DevOps, agile, scrum, waterfall: such development methodology buzzwords can be seen as dogma in certain approaches to projects.
But when Bet365's head of project delivery Kamal Kaaba led the firm's transition of its websites from Flash to HTML 5, he and his team began to see a real need to pick apart the specific offerings of established methodologies, and see what they could really bring to the task.
The job, which basically involved changing from Flash to HTML 5 before the outdated technology was declared a security risk in browsers like Google Chrome, basically meant having the desktop code base catch up to the technical level of the HTML 5-based mobile site.
Although an important point is this was not just a simple responsive conversion:
"Mobile customers look to bet very quickly while desktop users like to study for much longer," Kaaba told V3. These were two completely different site builds, so the desktop rewrite couldn't rely on much of the work done on mobile.
Scrum and sprint were the mooted development methods to undertake.

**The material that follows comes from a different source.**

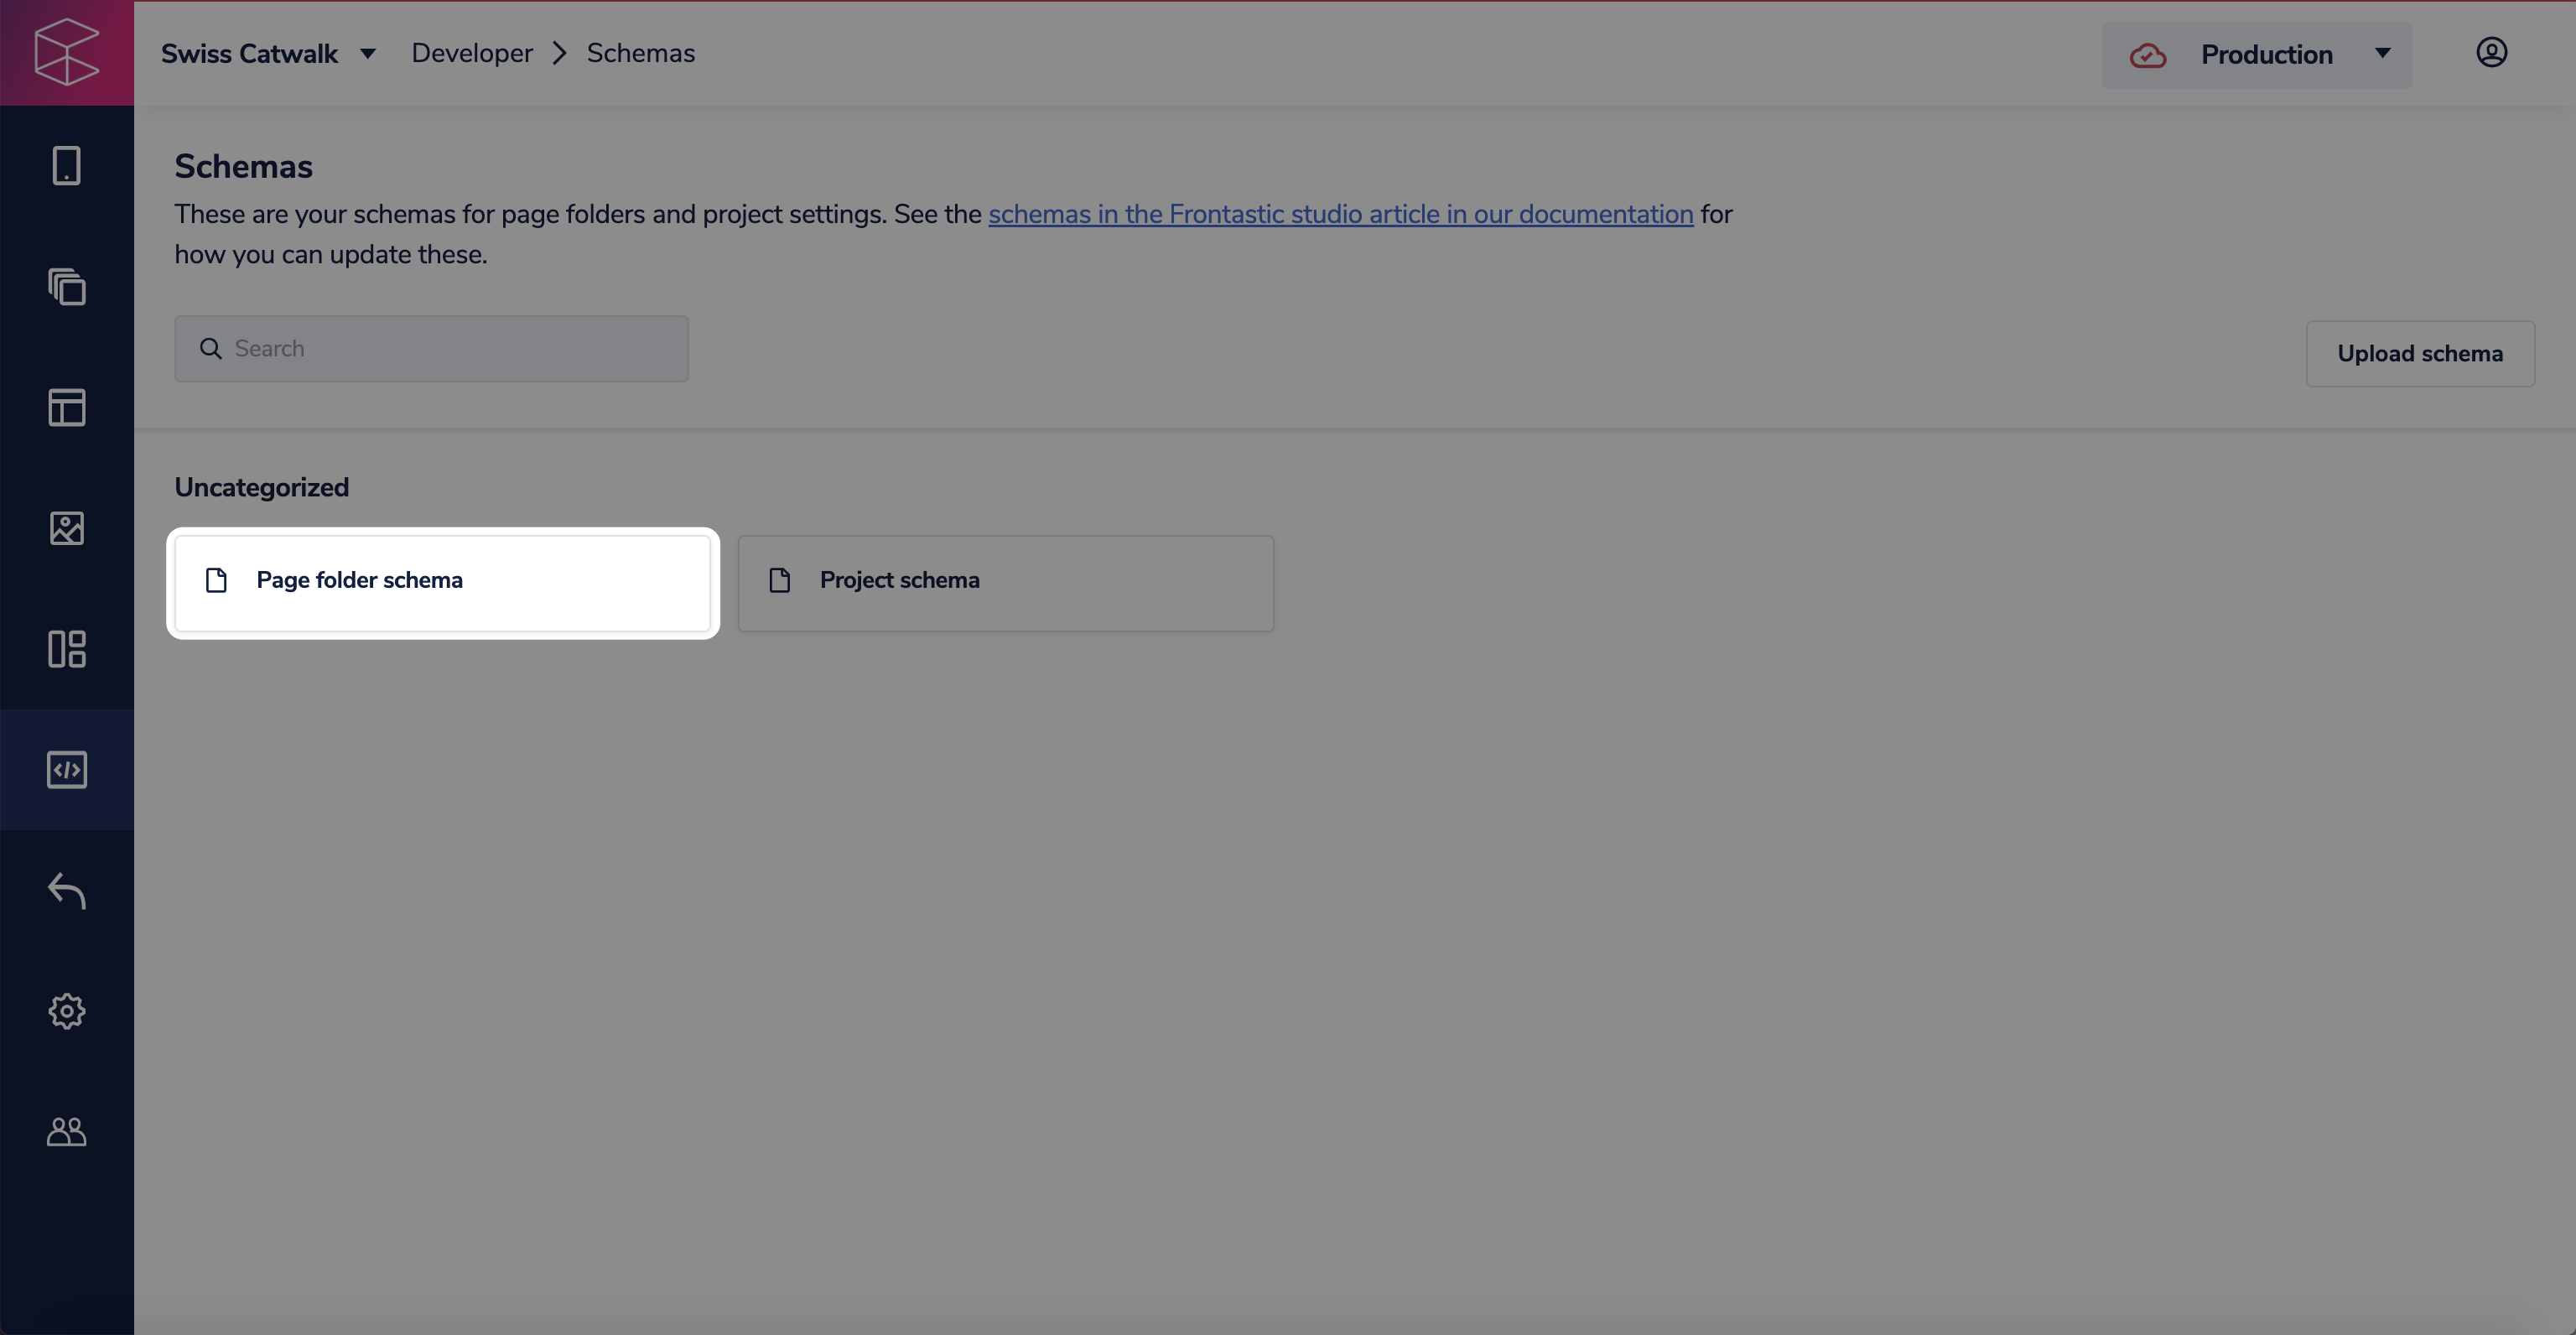Focus the schema Search field

(432, 349)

"As the project evolved, we actually found some of the development guys were pushing back, talking about the repeatability and how it was quite time-consuming," explained Kaaba.
"I'd actually use the word 'inefficient' for us, and [realised] that actually we could adopt a smarter approach and make it more targeted - so we'd do things out of need rather than just out of rote repeatability.

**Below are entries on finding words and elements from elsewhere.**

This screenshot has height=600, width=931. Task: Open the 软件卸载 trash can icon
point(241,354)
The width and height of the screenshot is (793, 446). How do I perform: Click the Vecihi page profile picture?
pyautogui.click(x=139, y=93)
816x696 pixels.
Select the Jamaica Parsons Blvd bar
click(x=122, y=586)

"Scrum didn't compliment the way we wanted to work. We're quite a lean organisation and we have a good idea of what we want to do with a project," he continued.

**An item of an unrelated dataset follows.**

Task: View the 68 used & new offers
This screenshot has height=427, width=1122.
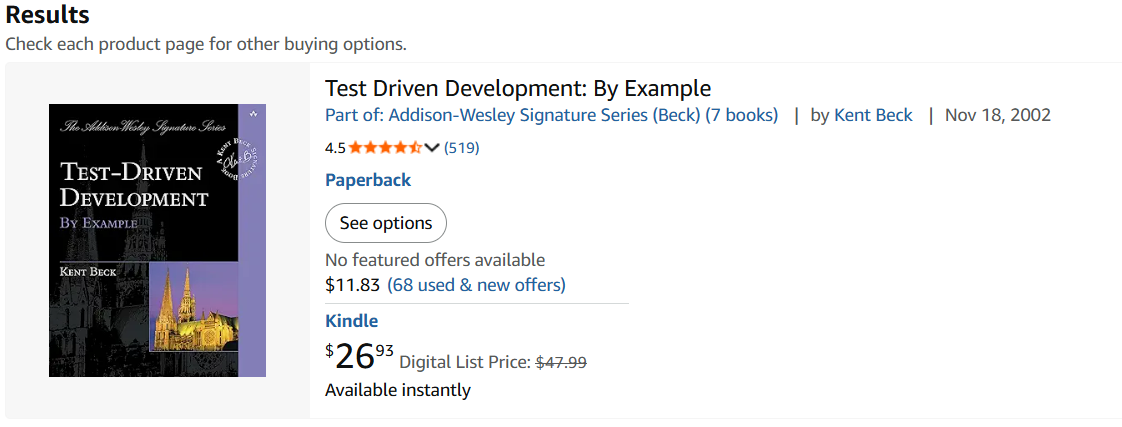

Kaaba said, like the company itself - which famously began in a Stoke-on-Trent portakabin and now turns over £646m a year - his team's approach to projects is "multimodal", and should be about keeping a clear objective in mind and maintaining a suitable approach.
"We look at a piece of work and look at the impulse we've got, the business objective, and we haven't got a one size fits all approach. We will decide through governance and decision-making what is the best way to approach that piece of work," said Kaaba.
Perhaps it was the team's existing attitude, or just the unsuitability of scrum for the task, but the cracks showed early.
"We got to a point with Scrum where its repeatability wasn't lean enough for us in the sense of how we structured it," said Kaaba.
"Every two weeks we had the scrum, and then we had a series of meetings and governance around it, and we actually found over time the value from those meetings and structures weren't giving the value we were expecting.